§ **Task statement**
Set out all the entries below as a numbered list, skipping blank lines and leaving out the pictures.

[Dataset excerpt]

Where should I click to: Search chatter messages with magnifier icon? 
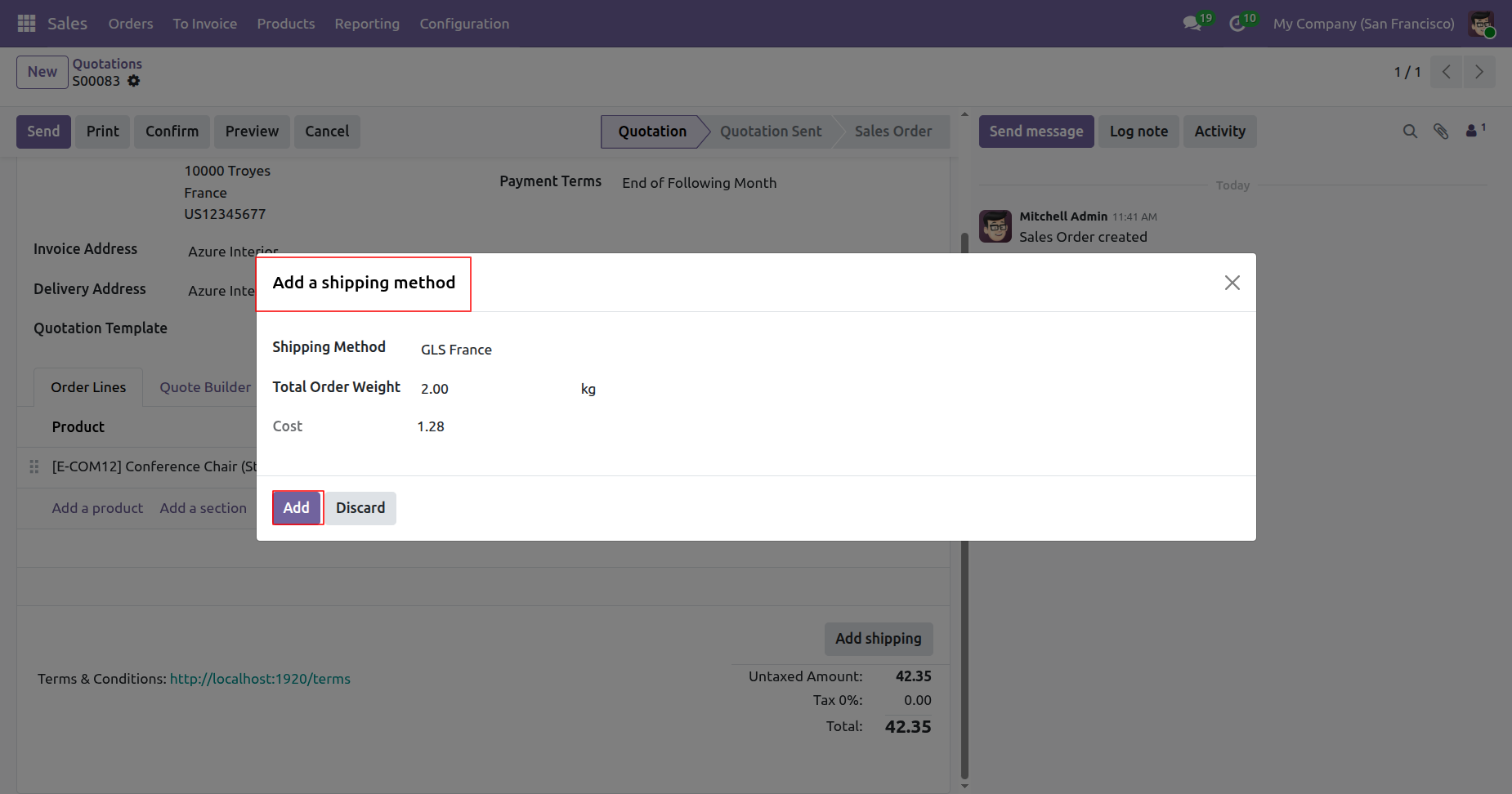[x=1410, y=132]
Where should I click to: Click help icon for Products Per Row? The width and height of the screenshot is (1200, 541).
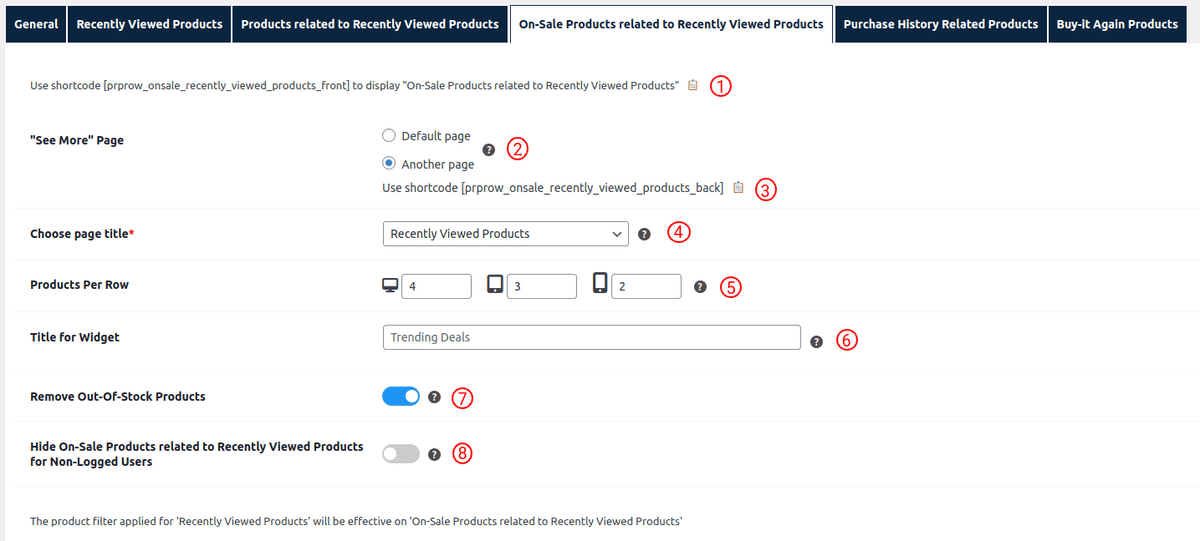click(x=700, y=287)
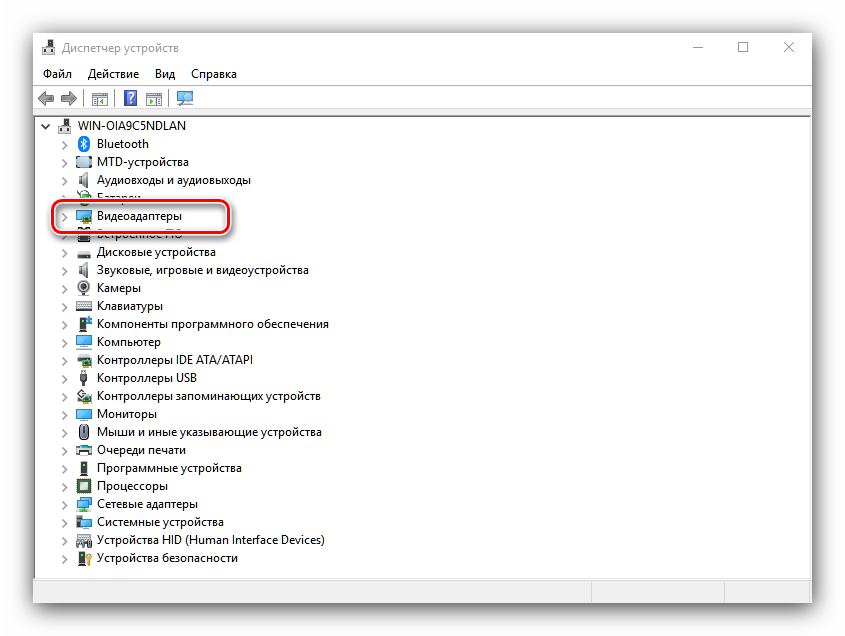845x636 pixels.
Task: Expand the Процессоры category
Action: 65,486
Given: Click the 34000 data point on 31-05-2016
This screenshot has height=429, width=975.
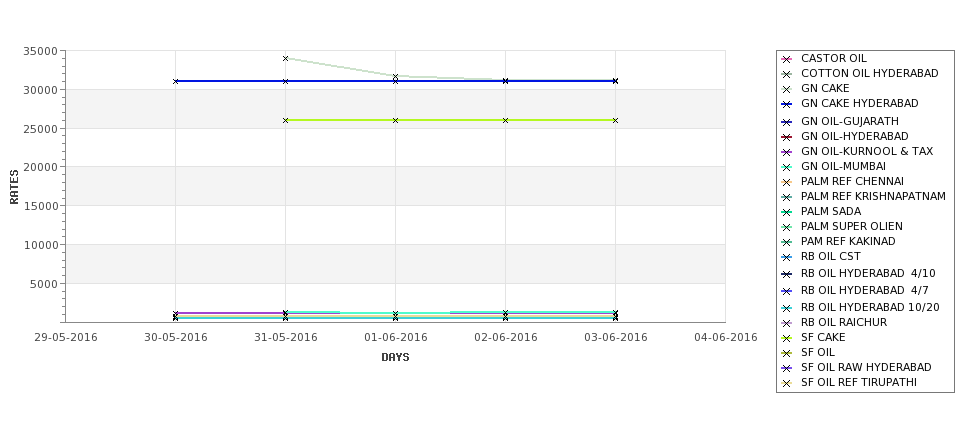Looking at the screenshot, I should pos(285,58).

§ **Answer to the task**
1. Where should I click to: Search chatter messages with magnifier icon? 
2. [x=1410, y=132]
3. Where should I click to: Click help icon for Products Per Row? The width and height of the screenshot is (1200, 541).
4. click(x=700, y=287)
5. 845x636 pixels.
6. Task: Expand the Процессоры category
7. Action: 65,486
8. Given: Click the 34000 data point on 31-05-2016
9. This screenshot has height=429, width=975.
10. Looking at the screenshot, I should pos(285,58).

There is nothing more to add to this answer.